My surgeon knew from my first pre-op appointment that my A1c was stable at 6.1. He knew about the tech I was using and my long term control. I saw my endocrinologist two weeks before surgery (routine appointment but nicely timed) and she put a comment in the chart notes that she thought I’d be a good candidate to self-manage my own diabetic care while in the hospital. At my pre-op physical, with Internal Medicine, the fellow agreed and also made a note agreeing with that assessment. So, when I got the pre-op call the only question I had was how much of a basal decrease they’d recommend and when that should be started. I thought their advice was reasonable so I followed their protocol.

When I arrived for surgery my fasting glucose was 120, if I remember correctly. This was a little higher than I’d normally like but perfect in context. That entire day went great.
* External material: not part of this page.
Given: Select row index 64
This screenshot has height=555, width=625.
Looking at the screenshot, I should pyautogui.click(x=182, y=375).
On arrival in my hospital room the orthopedic resident came into my room, assessed my level of awakefullness and awareness, and asked me if I was okay to make my pump/insulin/food decisions. I’d only had a spinal with very minimal sedation (watched my surgery on the monitor!) so I answered “yes” and was good to go. The order was written that I’d make my own decisions and manage my pump and cgm and report my status to the nurses so that my care could be charted appropriately. The nurses were thrilled. The docs were happy. And I was relieved.
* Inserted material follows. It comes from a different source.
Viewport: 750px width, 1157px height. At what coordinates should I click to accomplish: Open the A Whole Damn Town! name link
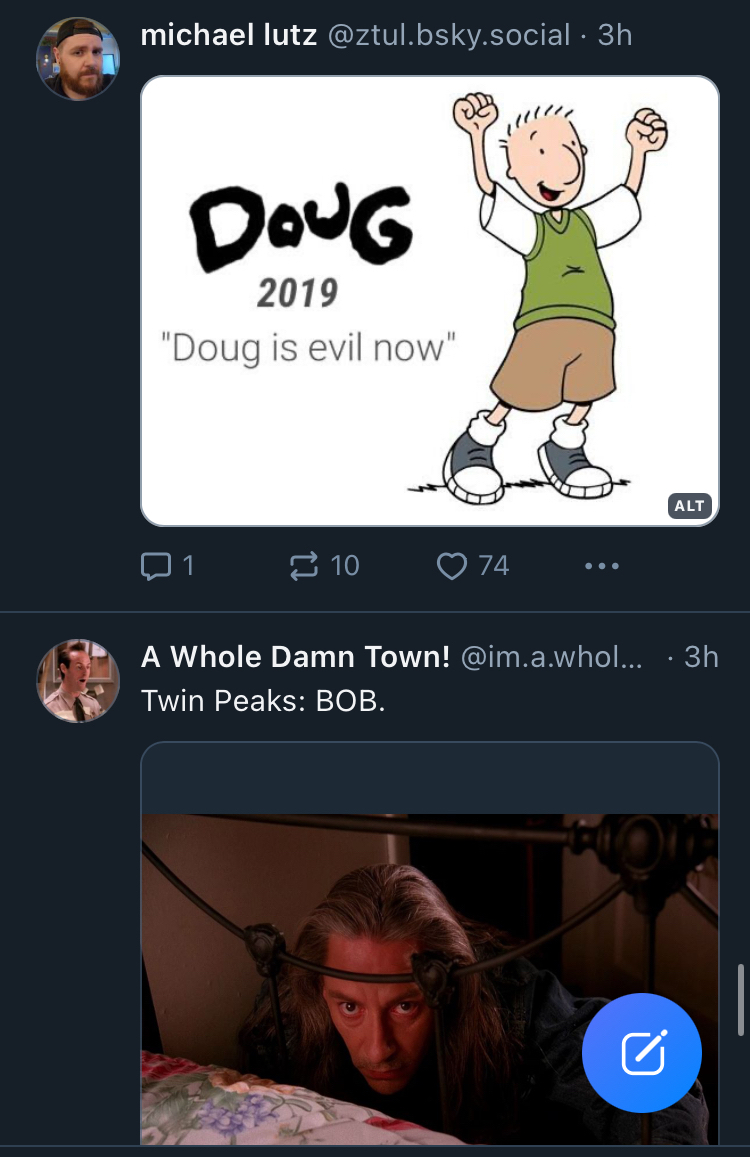pos(295,657)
Now, I’m a realist here and a 40 year veteran of nursing in the ER and ICU. I also told everyone along the way that if they thought I was not compos mentis that they were to do what they thought was right. This never became a competition or antagonistic - that would be kind of stupid, actually.
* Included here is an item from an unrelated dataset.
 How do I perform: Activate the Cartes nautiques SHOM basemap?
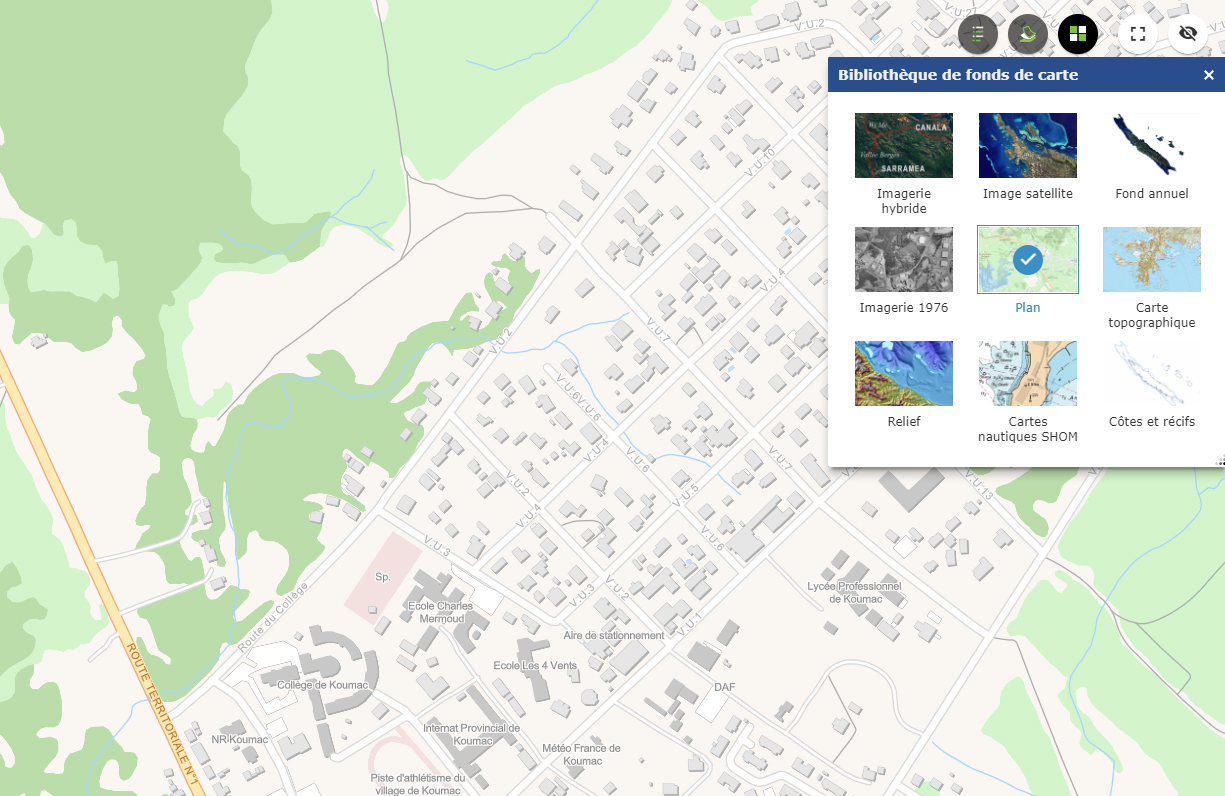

As to a global hospital rule regarding patients managing their own tech and treatment - there is room to individualize how this goes. All the best rules are like this.


#16

Thank-you for the back-story. I take from this that the preparation and meetings in advance help set up an ideal situation from the diabetic patient point of view. Do you think you were treated any differently due to your profession? Was professional courtesy a factor?


#17

I think my level of diabetic competence made a difference and not so much that I was a nurse or a retired employee of the same hospital. Heck, I know a couple of nurses who take terrible care of themselves and giving them carte blanche would be negligence. Sad, but true. Nope, I think this all relates to my being able to show I know myself very, very well. I suspect any other diabetic doing the same would be given the same courtesy and I witnessed that happen in a number of instances over the years. I wasn’t a one up.


#18

That’s good to know. Sometimes when I interact with medical professionals they seem more influenced by their long and sometimes painful experience with the more typical diabetic patient. It can sometimes be tough to break through that perception.


#19

Dazzle them with those charts and graphs! And I know you have some great ones, @Terry4. :wink:


#20

Hi Terry,

When they put me in the standard hospital room for recovery it was administered in the standard IV pick in your arm. They would sent a nurse’s aid to check the level and if it was high or low the nurse would inject the insulin in the pick ( right to the blood stream if needed. The levels where good and like I said on the post they would monitor my levels every 45 to 60 minutes even in the middle of the night! (pain in the butt being woke up every hour!) I had a double by-pass (widow maker operation). The operation was done by the Da Vinci robotic machine with the surgeon at the controls. They did not crack my chest (standard way of heart surgery before the machine came out) to do it. Recovery time was only a week altogether . I had been a diabetic for 15 years before the surgery and shots where the standard for me until last year now its the pump.

With the IV the insulin works faster and its not dealing with fatty tissue before its gets in the blood stream. I was told they were using the same insulin that I was using before I went in except no long acting (lantus at the time).